Describe a way to detect anomalies in a given dataset

Supervised Machine Learning for Anomaly Detection

The supervised method requires a labeled training set with normal and anomalous samples for constructing a predictive model. The most common supervised methods include supervised neural networks, support vector machine, k-nearest neighbors, Bayesian networks and decision trees.

Probably, the most popular nonparametric technique is K-nearest neighbor (k-NN) that calculates the approximate distances between different points on the input vectors and assigns the unlabeled point to the class of its K-nearest neighbors. Another effective model is the Bayesian network that encodes probabilistic relationships among variables of interest.

Supervised models are believed to provide a better detection rate than unsupervised methods due to their capability of encoding interdependencies between variables, along with their ability to incorporate both prior knowledge and data and to return a confidence score with the model output.

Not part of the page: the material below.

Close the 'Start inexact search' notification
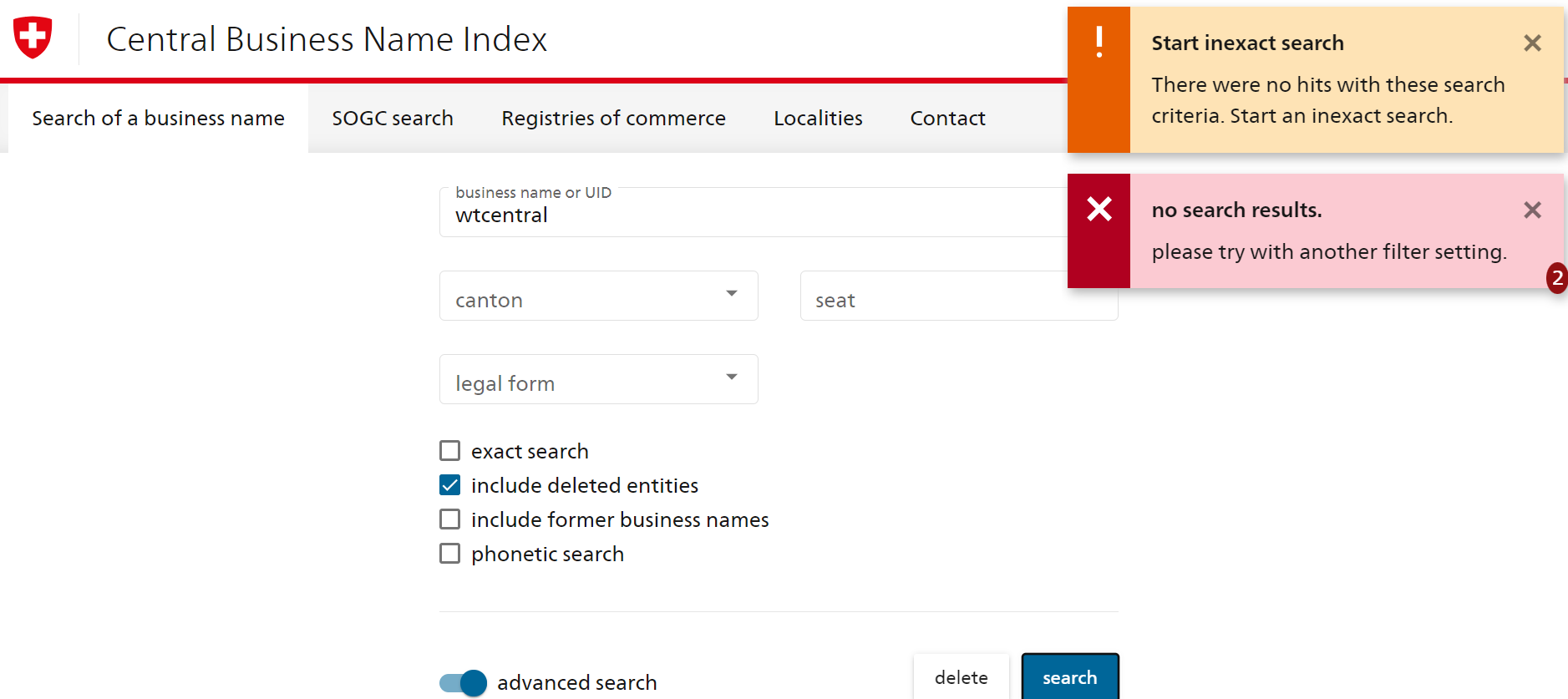click(1531, 43)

Unsupervised Machine Learning for Anomaly Detection

Unsupervised techniques do not require manually labeled training data. They presume that most of the network connections are normal traffic and only a small amount of percentage is abnormal and anticipate that malicious traffic is statistically different from normal traffic. Based on these two assumptions, groups of frequent similar instances are assumed to be normal and the data groups that are infrequent are categorized as malicious.

The most popular unsupervised algorithms include K-means, Autoencoders, GMMs, PCAs, and hypothesis tests-based analysis.